The whole process takes two hours and makes a classic car immeasurably safer
Classic cars are never quite as good as we thought they were back when they were new. That 500-hp Chevelle you had in high school really only made 260, and it handled like dump truck. Add 40 to 50 years into the mix and it is bound to be significantly worse off for wear, especially the steering. Manual steering is not awful when properly set up, but when a manual gearbox gets some age on it, the slop comes in fierce. If your steering box has more than an eighth of a turn of play, then it might be time to rebuild it.

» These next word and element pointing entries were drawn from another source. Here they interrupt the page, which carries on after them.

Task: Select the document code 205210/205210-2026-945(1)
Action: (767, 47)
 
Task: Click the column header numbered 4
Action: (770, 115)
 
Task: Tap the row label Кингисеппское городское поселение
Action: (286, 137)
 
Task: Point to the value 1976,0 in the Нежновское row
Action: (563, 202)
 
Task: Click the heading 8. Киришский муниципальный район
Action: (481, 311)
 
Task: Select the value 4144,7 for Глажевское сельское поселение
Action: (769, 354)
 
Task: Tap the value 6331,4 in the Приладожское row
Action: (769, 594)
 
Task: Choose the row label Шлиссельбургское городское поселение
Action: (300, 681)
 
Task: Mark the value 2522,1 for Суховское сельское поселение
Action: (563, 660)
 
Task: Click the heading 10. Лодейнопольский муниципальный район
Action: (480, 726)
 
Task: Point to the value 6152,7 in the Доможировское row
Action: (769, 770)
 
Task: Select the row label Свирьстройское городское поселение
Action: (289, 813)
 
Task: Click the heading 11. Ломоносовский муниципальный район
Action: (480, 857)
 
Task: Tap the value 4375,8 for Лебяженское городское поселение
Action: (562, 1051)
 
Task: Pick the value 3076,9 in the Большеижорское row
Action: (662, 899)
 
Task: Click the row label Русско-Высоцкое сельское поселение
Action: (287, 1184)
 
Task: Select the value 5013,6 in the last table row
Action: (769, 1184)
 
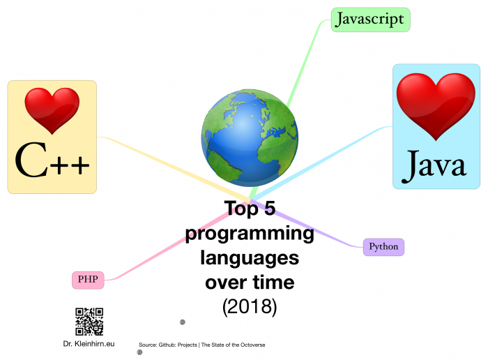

Rebuilding a manual steering gearbox is not difficult and is much cheaper than buying a new one. Plus, if you have a valuable classic, keeping the original versus installing a replacement maintains the value of the car. This was the situation for my 1966 Corvette, as I was keeping it stock. Instead of converting to power or rack and pinion, I opted to rebuild the original Saginaw manual gearbox with a kit from Borgeson (p/n 921039). The kit comes with everything you need to rebuild a worn gearbox including bushings, gaskets, bolts, and the most important parts: the worm and sector gears.
This is a recirculating ball gearbox, which is essentially a giant double-grooved ball bearing assembly. The worm gear—the part of the gearbox that is connected to the input shaft—is a machined block that has the gear teeth on one side and two machined grooves inside the block. Metal ball bearings ride inside the block, providing the bearing surface for the grooved input shaft. As you turn the steering wheel, the bearings spiral through the worm gear block, moving the block up or down the input shaft. This movement is translated to the sector gear, which is attached to the pitman arm. As the ball bearings roll on the shaft, worm block, and each other, each component slowly wears down. This is where the slop comes from.
Eventually, you have to turn the wheel to take up the extra space that is left behind from the wear. This can become significant and that is dangerous situation. Yes, you can compensate for the play, but this also leads to lane drifting as the steering system will wander left and right without the tension inside the gearbox. The solution is a complete rebuild with a new sector and worm gear assembly.